NAME

Graph::Weighted - A weighted graph implementation

VERSION

version 0.5303

SYNOPSIS

use Graph::Weighted;

$g->populate([
  [ 0, 1, 2, 0, 0 ], # V 0
  [ 1, 0, 3, 0, 0 ], # V 1
  [ 2, 3, 0, 0, 0 ], # V 2
  [ 0, 0, 1, 0, 0 ], # One lonely edge weighing one lonely unit.
  [ 0, 0, 0, 0, 0 ], # V 4 weighs nothing.
]);

my $attr = 'magnitude';

# Vertex 0 has 2 edges (1,3) of magnitude (4,6).
$g->populate({
    0 => { 1 => 4, 3 => 6 },
    1 => { 0 => 3, 2 => 7 },
    2 => 8, # Terminal value
    3 => 9, # Terminal value
  },
  $attr
);

# Show each (numeric) vertex.
for my $v (sort { $a <=> $b } $g->vertices) {
  printf "vertex: %s weight=%.2f, %s=%.2f\n",
      $v,    $g->get_weight($v),
      $attr, $g->get_attr($v, $attr);

  next if $g->neighbors($v) == 1;

  # Show each (numeric) edge.
  for my $n (sort { $a <=> $b } $g->neighbors($v)) {
      printf "\tedge to: %s weight=%.2f, %s=%.2f\n",
          $n,    $g->get_weight([$v, $n]),
          $attr, $g->get_attr([$v, $n], $attr);
  }
}

DESCRIPTION

A Graph::Weighted object is a subclass of the Graph module with concise attribute handling (e.g. weight). As such, all of the Graph methods may be used as documented, but with the addition of custom weighting.

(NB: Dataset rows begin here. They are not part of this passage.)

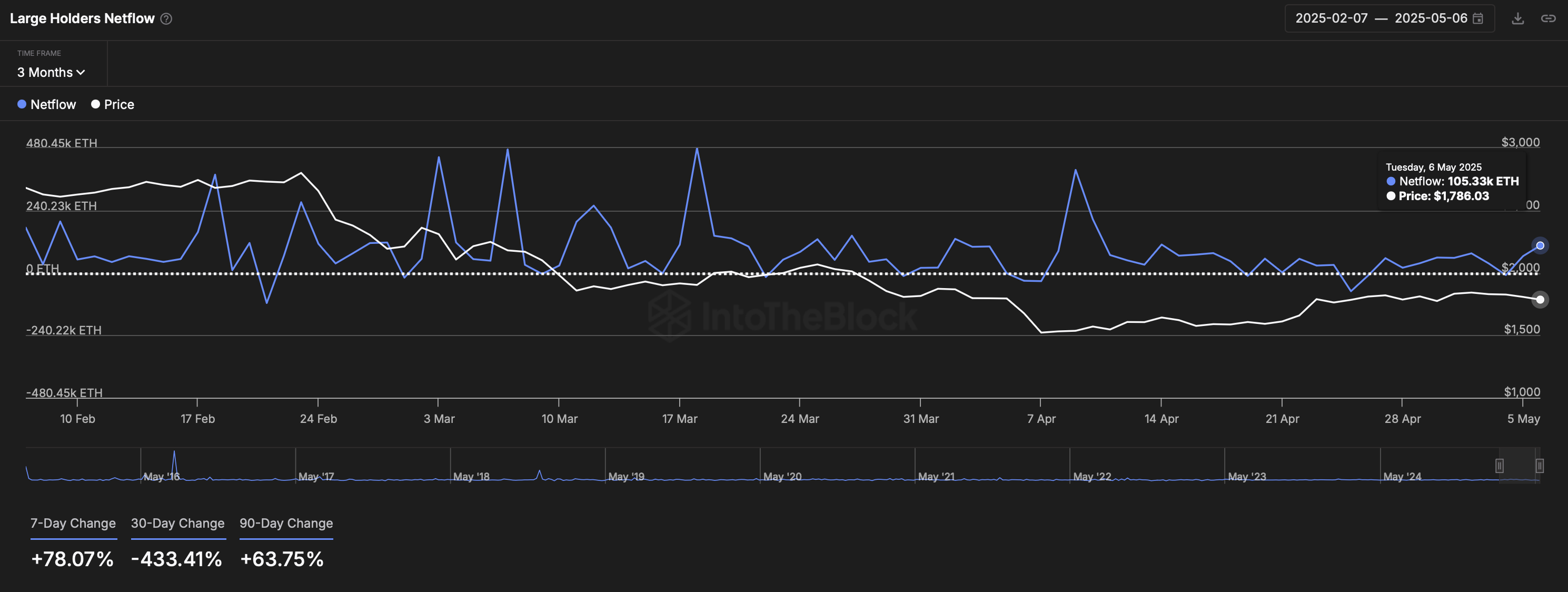Click the chevron next to 3 Months
This screenshot has height=592, width=1568.
81,73
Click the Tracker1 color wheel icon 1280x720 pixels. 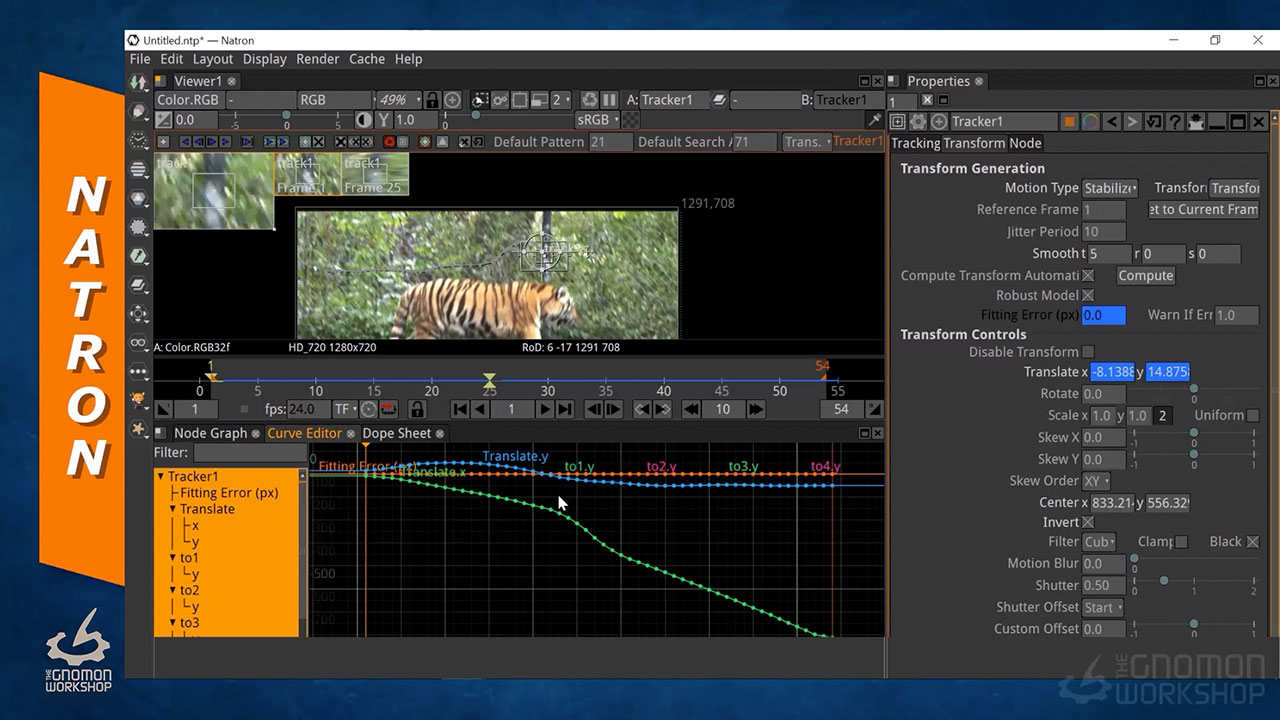(x=1090, y=122)
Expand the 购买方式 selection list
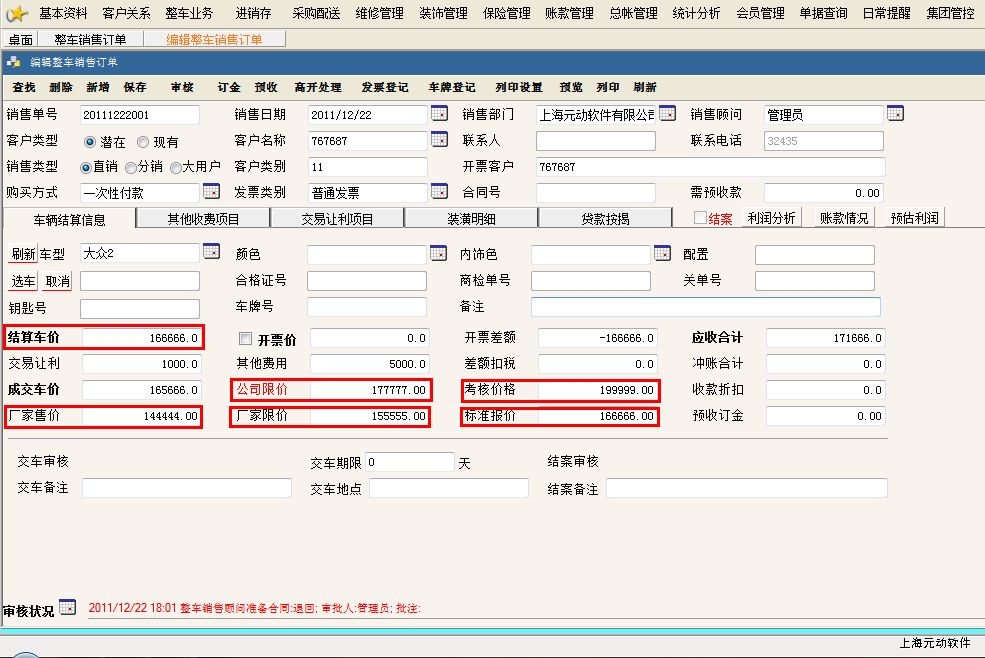This screenshot has width=985, height=658. pos(211,191)
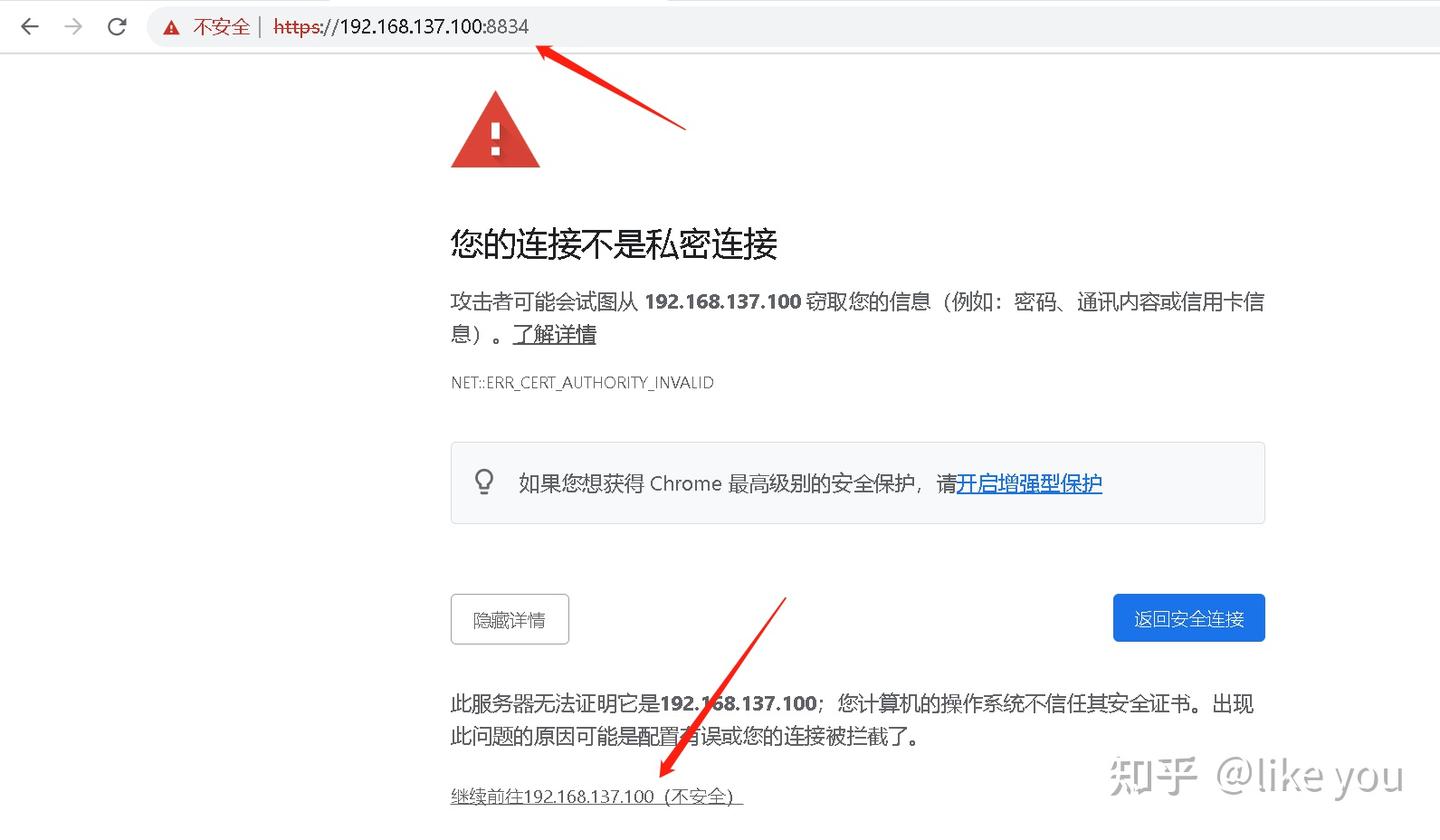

The built-in weighted node and edges can be defined literally, in a matrix or hash, or as callbacks to functions that return matrices or hashes based on the provided data.

METHODS

new()

my $g = Graph::Weighted->new;

Return a new Graph::Weighted object.

Please see Graph for the myriad possible constructor arguments.

populate()

$g->populate(\@vectors);
$g->populate(\@vectors, $attribute);
$g->populate(\%data_points, $attribute);
$g->populate($data, $attribute, \&vertex_method, \&edge_method);

Populate a graph with weighted nodes.

For arguments, the data can be a numeric value ("terminal node"), an arrayref of numeric vectors or a hashref of numeric edge values. The attribute is an optional string name, of default "weight." The vertex_method and edge_method are optional code-references giving alternate weighting functions.

Examples of data in array reference form, using the default vertex and edge methods:

[]      No edges.
[0]     1 vertex and 1 edge to node 0 having weight of 0.
[1]     1 vertex and 1 edge to node 0 weight 1.
[0,1]   2 vertices and 2 edges having edge weights 0,1 and vertex weight 1.
[0,1,9] 3 vertices and 3 edges having edge weights 0,1,9 and vertex weight 10.

An edge weight of zero can mean anything you wish. If weights are seen as conversation among associates, "In the same room" might be a good analogy, a value of zero would mean "no conversation."

The attribute is named 'weight' by default, but can be anything you like. Multiple attributes may be applied to a graph, thereby layering increasing the overall dimension.

The default vertex weighting function (vertex_method) is a simple sum of the neighbor weights. An alternative may be provided and should accept the current node weight, current weight total and the attribute as arguments to update. For example, a percentage wight might be defined as:

sub vertex_weight_function {
  my ($current_node_weight, $current_weight_total, $attribute);
  return $current_node_weight / $current_weight_total;
}

The default edge weighting function (edge_method) simply returns the value in the node's neighbor position. Likewise, an alternative may be provided, as a callback, as with the vertex_weight_function. For example:

sub edge_weight_function {
  my ($weight, $attribute);
  return $current_weight_total / $current_node_weight;
}

get_weight()

$w = $g->get_weight($vertex);
$w = $g->get_weight(\@edge);

Return the weight for the vertex or edge.

A vertex is a numeric value. An edge is an array reference with 2 elements. If no value is found, zero is returned.

get_attr()

$w = $g->get_attr($vertex, $attribute);
$w = $g->get_attr(\@edge, $attribute);

Return the named attribute value for the vertex or edge or zero.

TO DO

Accept Matrix::* objects.

Statistics::Descriptive::Weighted must be investigated...

Find the heaviest and lightest nodes and edges.

Find the total weight beneath (and above?) a node.

SEE ALSO

Graph

The eg/* and t/* file sources.

AUTHOR

Gene Boggs <gene@cpan.org>

COPYRIGHT AND LICENSE

This software is copyright (c) 2013 by Gene Boggs.

This is free software; you can redistribute it and/or modify it under the same terms as the Perl 5 programming language system itself.